Poema feito à meia-noite


O pobre é mais pobre (pauperização agora é arte). O abastado é mais abastado, e
somente um lado da balança pesa significativamente.
O achatamento é assíduo em todos os sentidos, e somente
quem sabe dizer tolices faz arte.
Vivemos num paradoxo político.
Nossas vidas não nos pertencem, e o que
era biônico ontem é biônico hoje,
no Pacote, não de Abril, mas de Janeiro a Dezembro.
Mesmo assim tenho que vestir as vestes opacas do Estado,
de chorar lágrimas de crocodilo,
de fofocar sobre a ascensão de mais uma oligarquia,
de ouvir menos Rachmaninov e curtir mais a tal Folia,
e o mais cruel de tudo: resignar-me com a soberania do veredicto.
Vivo vinte e quatro horas e o que aprendo? Que o viver não interessa,
mas tão-somente o existir.
Aprendi que tenho que trabalhar mais, trabalhar até
o fim para sustentar as prerrogativas de um ambicioso,
para preencher a lacuna das alíquotas.

Já quis


Já sonhei demais e ainda continuo a sonhar. Já quis ser rico (e quem nunca quis?), já quis almoçar numa imensa mesa de fartura com os meus irmãos mendigos, já quis ser político para acabar com a discriminação empregatícia, com o desprezo que se é dado a algumas profissões, com o olhar de desdém que se é voltado para uma determinada classe.

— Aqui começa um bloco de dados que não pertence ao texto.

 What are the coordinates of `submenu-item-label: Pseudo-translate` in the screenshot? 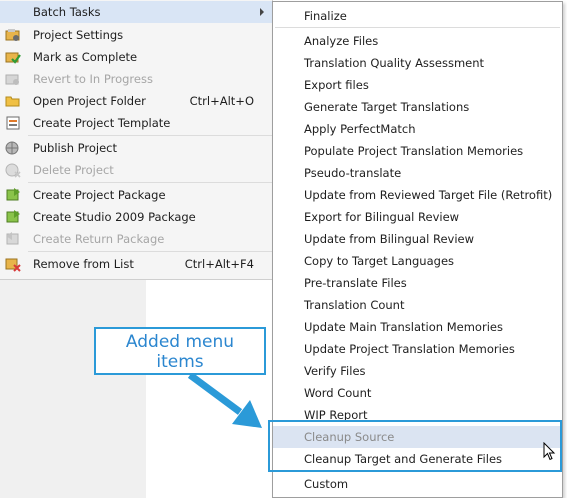 It's located at (353, 173).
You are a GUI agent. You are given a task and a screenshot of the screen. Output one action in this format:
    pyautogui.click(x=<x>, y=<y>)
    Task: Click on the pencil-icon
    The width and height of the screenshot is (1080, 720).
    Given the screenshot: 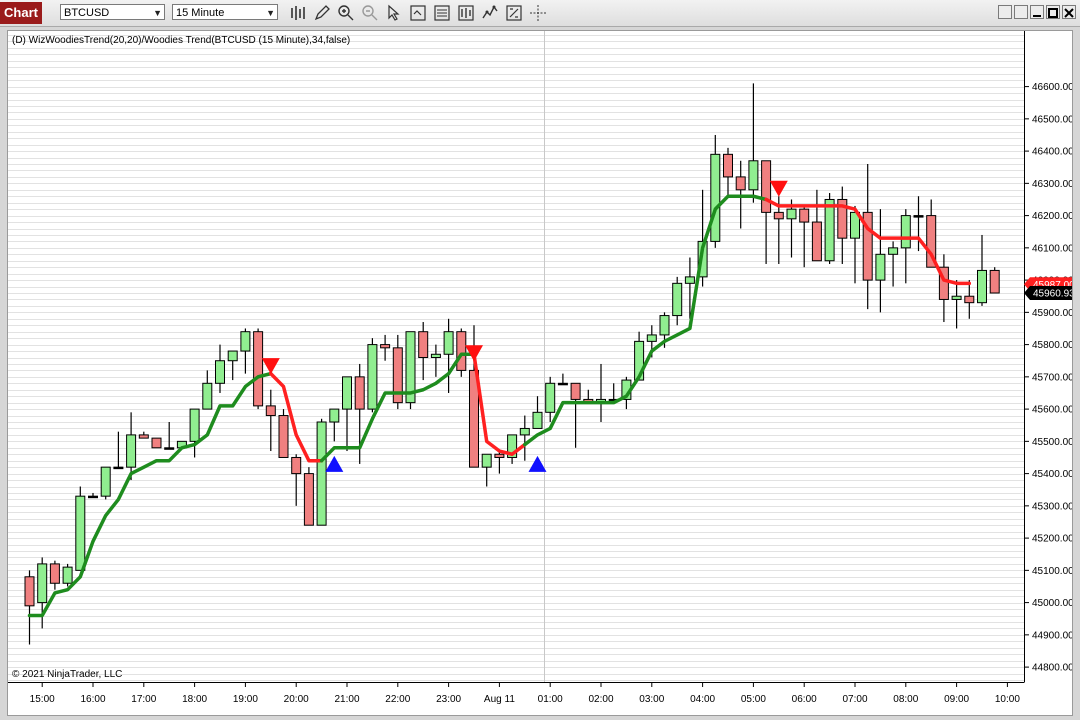 What is the action you would take?
    pyautogui.click(x=322, y=13)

Já quis viver somente para a leitura, já quis até ser poeta, já quis dá valor ao que não é mais valorizado, já quis ouvir Mozart enquanto outros ouviam um tal de arrocha. Já quis acordar tarde, sem preocupação de qualquer ofício. Já quis fazer reivindicações, já quis fazer a lei valer. Já quis aprender como o Charlie Chaplin aprendeu, lutar como lutou Martin Luther King, vencer como venceu Zumbi dos Palmares, fazer os fins justificar os meios como o fez Maquiavel. Já quis ter um pouco da arrogância do Bonaparte, deixar de ouvir baboseiras e ficar surdo qual ficou Beethoven. Já quis largar de estudar, de decorar, de ter que me preocupar com a forma de ganhar dinheiro, já quis poder dá cem reais a um catador de lixo, destituir os poderosos do poder, destronar o Sarney, viver como o Chico Mendes, ganhar dinheiro como Bill Gates, profetizar como Jesus Cristo, aprender como um aluno comportado. Já quis e quero ainda muitas coisas. Mas, de chofre, o que quero é sonhar com dias melhores. Com menos famintos espalhados, com o fim da concentração de renda, da corrupção sem vergonha e, sobretudo, com o fim da segregação.

51.


Dos homens, eu fui o vício e as chacotas,
não sendo o véu e a grinalda do gozo
quando fui sendo o grátis da amostra
ou a gorjeta em pó de duro osso.
No fim do dia, enfim, de umas patotas,
fui só o arquétipo de anêmico rosto
não mesmo sendo o negro dessa cota,
eu fui risível e afim de insano gosto.
Das bizarrices eu fui até recruta
de uns fartos seios, embora de uma puta,
ranzinza eu fui crescendo anos a fio.
Anos a fio só fui sendo o bastardo,
algo ilegítimo a ser banal e amargo
junto á boca em sova de dois filhos.